Frank: Mum actually did, in 1975 when the beef crash happened but we did the farm, even though we were dairying and pigs, they still relied on the beef cattle for income, and in the beef crash cattle went from, oh 50 a kilo to sort of 15 cents a kilo overnight. And that was about 1975 so mum went out and worked, got a job and she worked at school as a secretary. She started the year I did at High School at my school [laughs].

We weren’t big players in it, in the beef industry. But some of the big guys really suffered. The people that had bought expensive cattle, or bought cattle, at 1.50 and the next day they were worth 20 cents.
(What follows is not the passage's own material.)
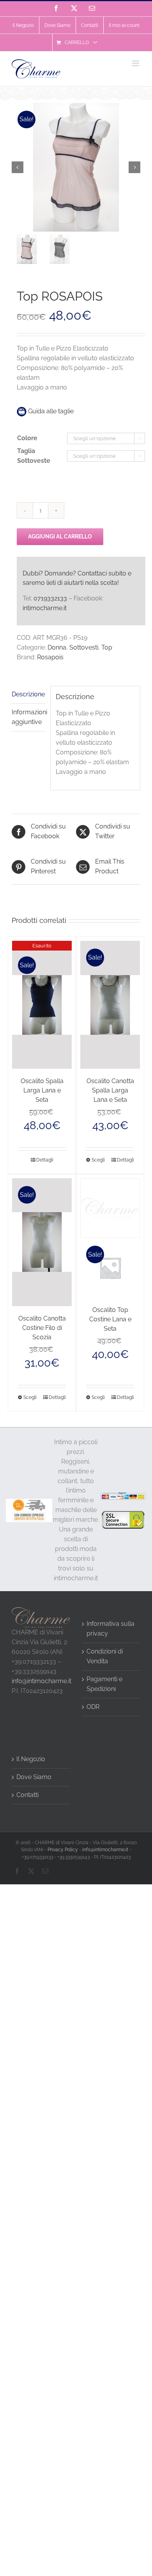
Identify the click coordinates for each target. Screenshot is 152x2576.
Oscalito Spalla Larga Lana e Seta (42, 1090)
Any idea why Grace decided to leave the land to the Church? Was it one of those things you do on your death bed to try and make you way to heaven? Or was there any story about it being her concern about giving it to the other members of the family?

Frank: I don’t know, it might have been. We only probably have one side of the story handed down. I’ve never heard the church’s side of it. It would be nice to know. The McIntyres owned a fair bit of the land here.
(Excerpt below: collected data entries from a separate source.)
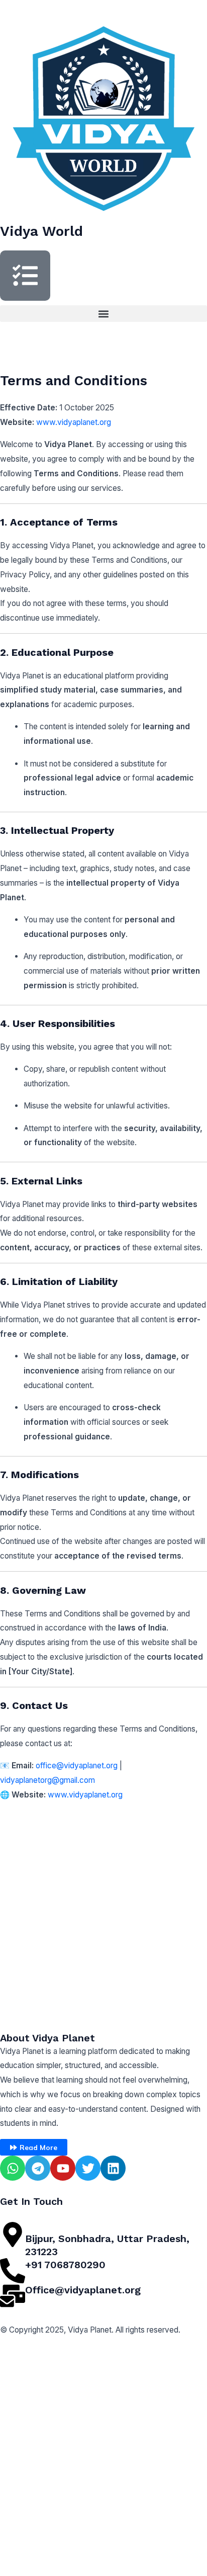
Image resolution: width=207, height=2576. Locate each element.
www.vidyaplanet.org (73, 422)
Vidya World (41, 231)
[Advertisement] (103, 1910)
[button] (103, 313)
Like all the way through these blocks as well, wow.

Frank: And this Jenny Crowe, this block here that’s the bush block we talk about. She was their servant or I think she might have been their house maid, she lived here in this house with Tom and Grace McIntyre and she was left that block of land. Mum and dad, oh Dad and Mick bought that. That’s an interesting story as well, you know, the three farms here came up for sale within about five years. In the ‘60s. And it was just obvious that Mick and Dad should buy them, but they had to borrow all the money. It was really a difficult time and that block, that bush block came up from the banks. The bank manager came out, you know that was in the days when the bank manager would actually come and, you know, look at what you were trying to buy and what you wanted to borrow the money on. Well they had to beg borrow and steal money to buy these farms. And the bank manager came up and said “ahh that’s bush, what do you wanna buy a whole lot of bush for”. Anyhow it’s interesting how now, fifty years down the track, a bush block like that’s a valuable asset. We utilise that timber for posts and you know.